Reproduisez à l'identique, dans le texte sur la violence envers les enfants, le passage allant de « Actuellement, on conçoit » jusqu'à « expliquer la violence envers les enfants. ».
======== Document source ========
Ces résultats aident à mieux situer dans son contexte le calcul selon lequel 1 enfant canadien sur 8 fait l'expérience de la violence sous l'une ou l'autre de ses formes, ce qui représente 900 000 enfants. En outre, c'est un fait démontré que les blessures qui auraient facilement pu être évitées sont la principale cause de décès chez les enfants au Canada.
La prévention de la violence envers les enfants
Ces statistiques indiquent que la violence à l'endroit des enfants constitue un problème social sérieux et répandu au point qu'il est peu probable que l'on parvienne jamais à l'éliminer. Une approche plus réaliste consiste à réduire son incidence par la prévention.
Cependant, il est extrêmement difficile de prévenir la violence faite aux enfants. Les premiers efforts déployés en ce sens partaient souvent du postulat que l'on peut prévenir les sévices aux enfants de la même façon que l'on prévient des pathologies en santé publique. Bien que les maladies contagieuses soient maîtrisées de cette façon, il en va autrement de la violence envers les enfants. Il n'y a pas de bactérie à combattre au moyen d'un vaccin.
Actuellement, on conçoit la violence à l'égard des enfants comme un problème davantage lié à l'aliénation, à l'anomie et à l'abus de pouvoir qu'à une maladie à enrayer. D'un concept de maladie, l'accent est passé au besoin de transformation sociale et au fonctionnement de la société. L'appauvrissement social et l'appauvrissement économique sont vraisemblablement les principaux facteurs qui peuvent aider à expliquer la violence envers les enfants.
======== Données de l'exercice ========
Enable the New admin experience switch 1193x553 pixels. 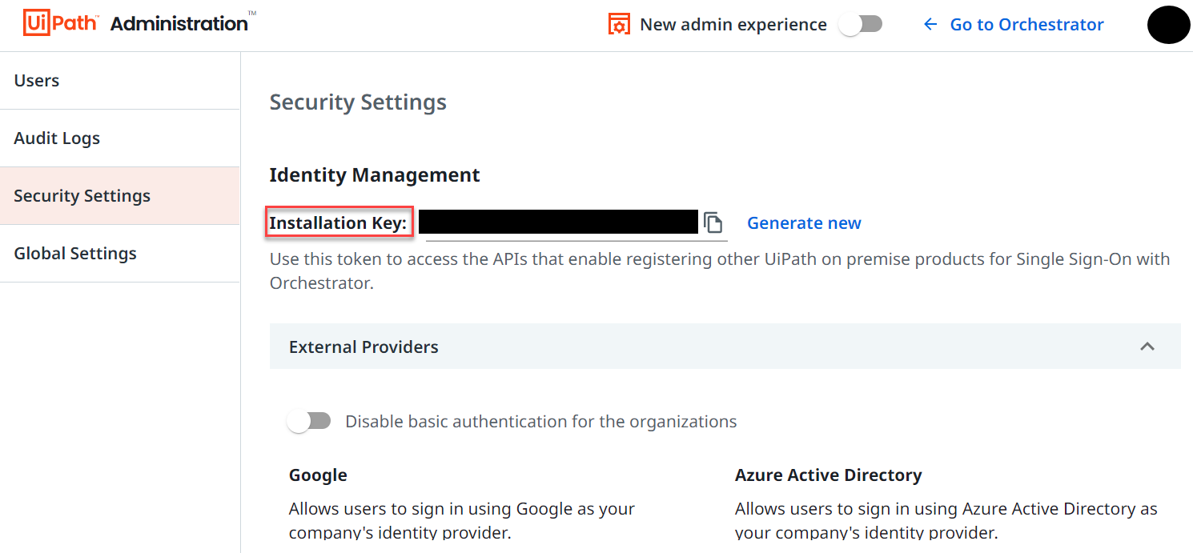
========
- [Réponse à la tâche]:
Actuellement, on conçoit la violence à l'égard des enfants comme un problème davantage lié à l'aliénation, à l'anomie et à l'abus de pouvoir qu'à une maladie à enrayer. D'un concept de maladie, l'accent est passé au besoin de transformation sociale et au fonctionnement de la société. L'appauvrissement social et l'appauvrissement économique sont vraisemblablement les principaux facteurs qui peuvent aider à expliquer la violence envers les enfants.